── Exercise input

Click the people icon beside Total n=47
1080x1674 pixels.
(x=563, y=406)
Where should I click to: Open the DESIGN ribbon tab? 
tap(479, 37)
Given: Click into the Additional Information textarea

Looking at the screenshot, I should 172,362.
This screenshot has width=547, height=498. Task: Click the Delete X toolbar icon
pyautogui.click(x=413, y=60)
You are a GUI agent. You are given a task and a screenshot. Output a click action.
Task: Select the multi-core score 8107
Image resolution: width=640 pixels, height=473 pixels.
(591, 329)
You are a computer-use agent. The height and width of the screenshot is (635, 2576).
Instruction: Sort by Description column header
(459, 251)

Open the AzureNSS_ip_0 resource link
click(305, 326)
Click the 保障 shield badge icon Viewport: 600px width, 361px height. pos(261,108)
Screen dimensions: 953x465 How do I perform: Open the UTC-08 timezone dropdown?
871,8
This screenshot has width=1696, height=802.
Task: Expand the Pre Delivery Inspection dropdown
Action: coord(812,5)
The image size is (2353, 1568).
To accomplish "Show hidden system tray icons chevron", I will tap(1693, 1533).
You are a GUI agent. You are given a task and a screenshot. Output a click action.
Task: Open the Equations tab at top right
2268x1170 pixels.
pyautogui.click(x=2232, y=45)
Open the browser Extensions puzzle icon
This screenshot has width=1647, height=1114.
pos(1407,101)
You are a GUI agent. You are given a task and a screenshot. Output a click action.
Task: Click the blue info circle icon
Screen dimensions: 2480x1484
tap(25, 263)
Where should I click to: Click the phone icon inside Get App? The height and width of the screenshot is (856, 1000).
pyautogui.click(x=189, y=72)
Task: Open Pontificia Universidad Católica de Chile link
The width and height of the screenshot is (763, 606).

────

= Instructions for the task =
From the items above, pull out every line that contains the word "width" and copy each of those lines in full.

= Full answer =
This screenshot has width=547, height=498. Task: Click the Delete X toolbar icon
Image resolution: width=640 pixels, height=473 pixels.
You are a computer-use agent. The height and width of the screenshot is (635, 2576).
Click the 保障 shield badge icon Viewport: 600px width, 361px height. pos(261,108)
This screenshot has width=1696, height=802.
This screenshot has width=1647, height=1114.
Where should I click to: Click the phone icon inside Get App? The height and width of the screenshot is (856, 1000).
The width and height of the screenshot is (763, 606).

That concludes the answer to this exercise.